━━━━━ Records provided

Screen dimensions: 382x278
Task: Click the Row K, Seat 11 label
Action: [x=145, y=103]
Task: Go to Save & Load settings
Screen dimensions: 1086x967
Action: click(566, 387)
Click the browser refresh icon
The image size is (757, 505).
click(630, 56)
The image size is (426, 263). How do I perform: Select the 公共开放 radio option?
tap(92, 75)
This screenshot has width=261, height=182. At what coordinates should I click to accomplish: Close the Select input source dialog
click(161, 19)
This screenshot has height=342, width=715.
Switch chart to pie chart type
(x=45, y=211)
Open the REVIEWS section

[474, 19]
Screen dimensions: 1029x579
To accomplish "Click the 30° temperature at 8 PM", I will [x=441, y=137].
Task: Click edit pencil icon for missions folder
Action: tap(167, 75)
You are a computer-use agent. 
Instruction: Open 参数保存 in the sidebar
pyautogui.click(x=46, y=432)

━━━━━━━━━━
━━━━━ Records provided

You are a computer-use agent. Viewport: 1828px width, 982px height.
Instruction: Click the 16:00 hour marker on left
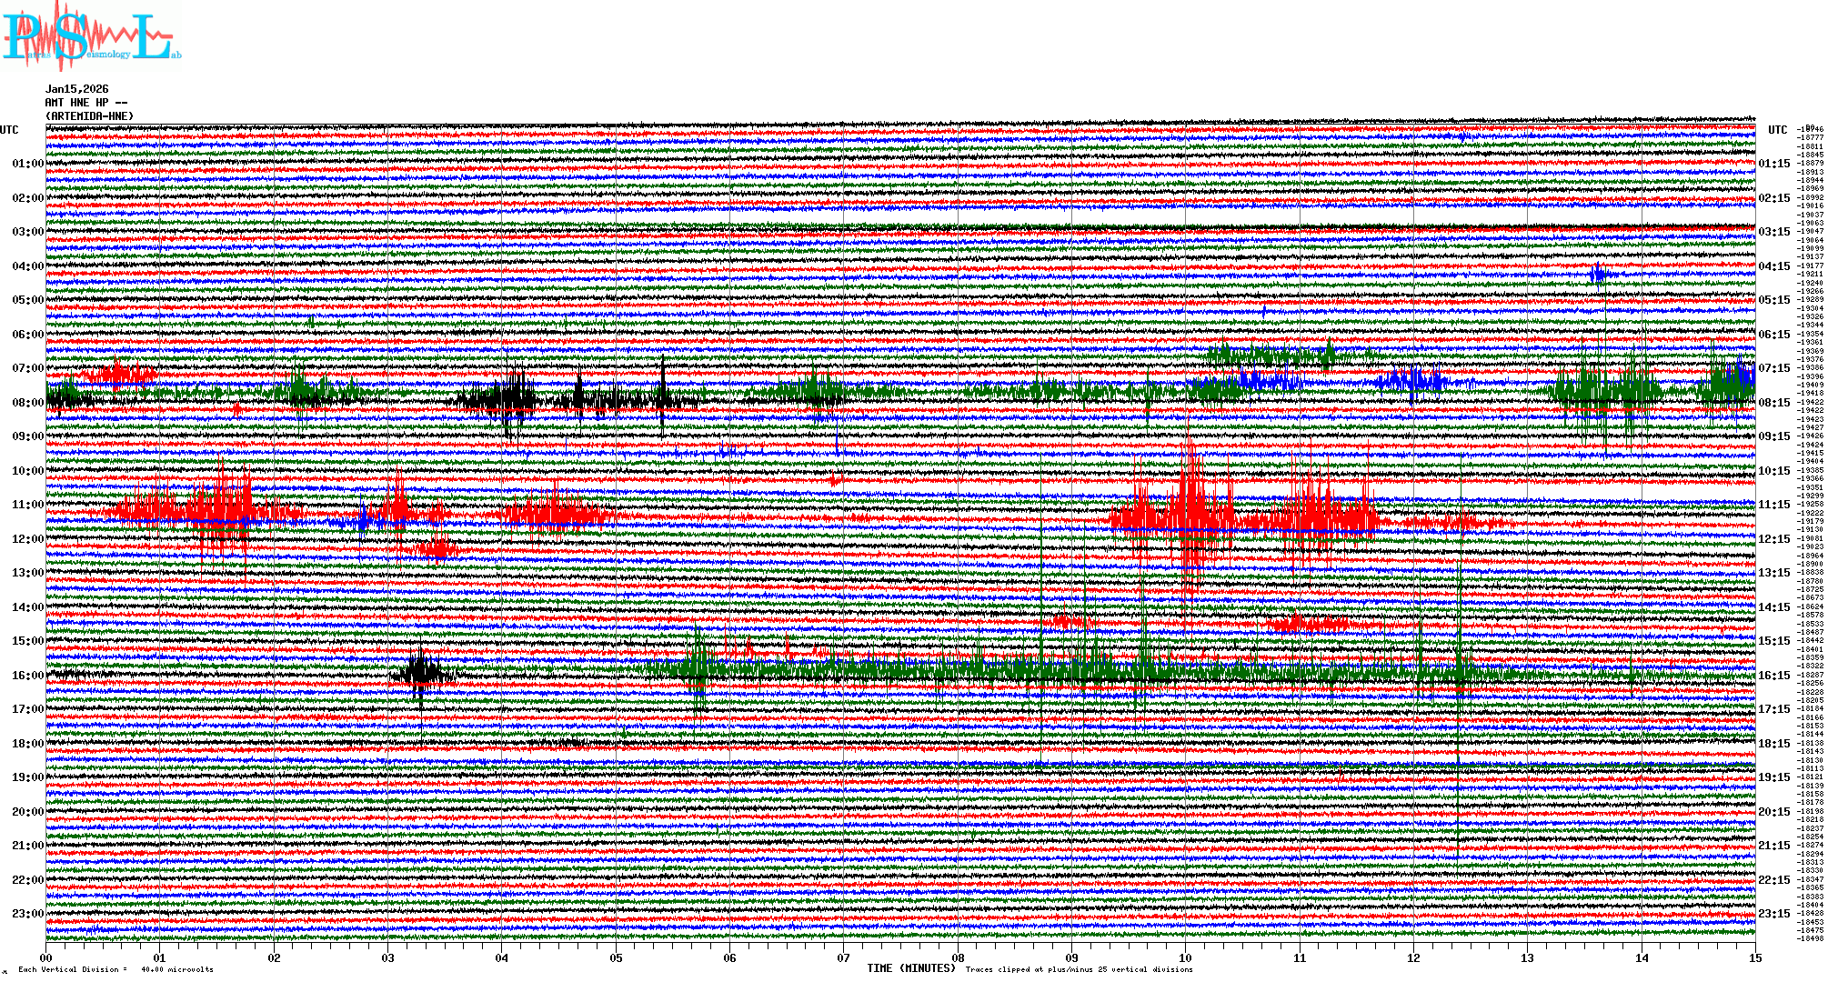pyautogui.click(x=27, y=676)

━━━━━━━━━━

Short exercise ->
Give as a numbered list the entries from the line that contains "Screen dimensions: 1029x579" through the line that contains "pyautogui.click(x=46, y=432)", leaving out blank lines.

Output below ->
1. Screen dimensions: 1029x579
2. To accomplish "Click the 30° temperature at 8 PM", I will [x=441, y=137].
3. Task: Click edit pencil icon for missions folder
4. Action: tap(167, 75)
5. You are a computer-use agent. 
6. Instruction: Open 参数保存 in the sidebar
7. pyautogui.click(x=46, y=432)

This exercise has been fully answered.